It would nice to see a list of the greatest real world successes resulting from this level of probability parlor trick.

My sense is that machine learning often builds off this type of statistical analysis, so it can work accompanied by some type of optimization process.

Am I wrong?
Sam Ritter on July 8, 2010 5:48 AM at 5:48 am said:

I didn't read through the whole comment section, but it should be noted that we must use the information as it is presented. Based on the setup, the probability that child A or child B is a boy begins at 1/2 for each. We know that there are 2 children and one is a boy. The day of the week is irrelevant. Once we understand this, we no longer need to examine a full data set for each child with all the probabilities. We only need to calculate 1/2 the data set. Rather than 14/28 lowered by the 1/14 probability for a Tuesday boy giving us 13/27, we have a 1/2 probability of a Tuesday boy, giving us a 7/14 probability for a second boy.
JeffJo on July 8, 2010 8:13 AM at 8:13 am said:

@HA: Oddly enough, that both a bad point, and a good point.

It's a bad point, because the underlying issue is valid in the real world (see below). Non-statisticians have a very difficult time applying intuition to conditional probability. That's a main theme in Mlodinow's book, which I highly recommend even though I think he blew this particular example.

It's a good point, because the form of the condition Foshee and Mlodinow assume is very unusual and misleading, and neither Foshee or Mlodinow explain that. They assume something like a telephone poll, where the first question is "Do you have exactly two children, including at least one boy born on a Tuesday?" If the answer is no, the poll-taker hangs up and tries a new phone number. So the conditional probability is artificially skewed, rather than being realistically skewed.

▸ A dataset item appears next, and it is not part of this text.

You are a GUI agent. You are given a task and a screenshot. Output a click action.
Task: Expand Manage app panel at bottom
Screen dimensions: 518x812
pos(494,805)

Here's an example of unexpected results from conditional probability, that applies to real life: Say that a medical test has a 1% false-positive rate, and a 0% false negative rate. You take the test, and it is positive. What are the chances you have the disease?

Wrong answer: Anything near 99%.

Right idea, still wrong answer: It depends on how many people have the disease. Say only 1 in 10,000 do. If 100,000 people take the test, 10 will have the disease and test positive. But 99,990 will not have it, and about 100 of them will get a false positive result. So the probability that any one positive test means the testee has the disease is 10/110, or about 9%.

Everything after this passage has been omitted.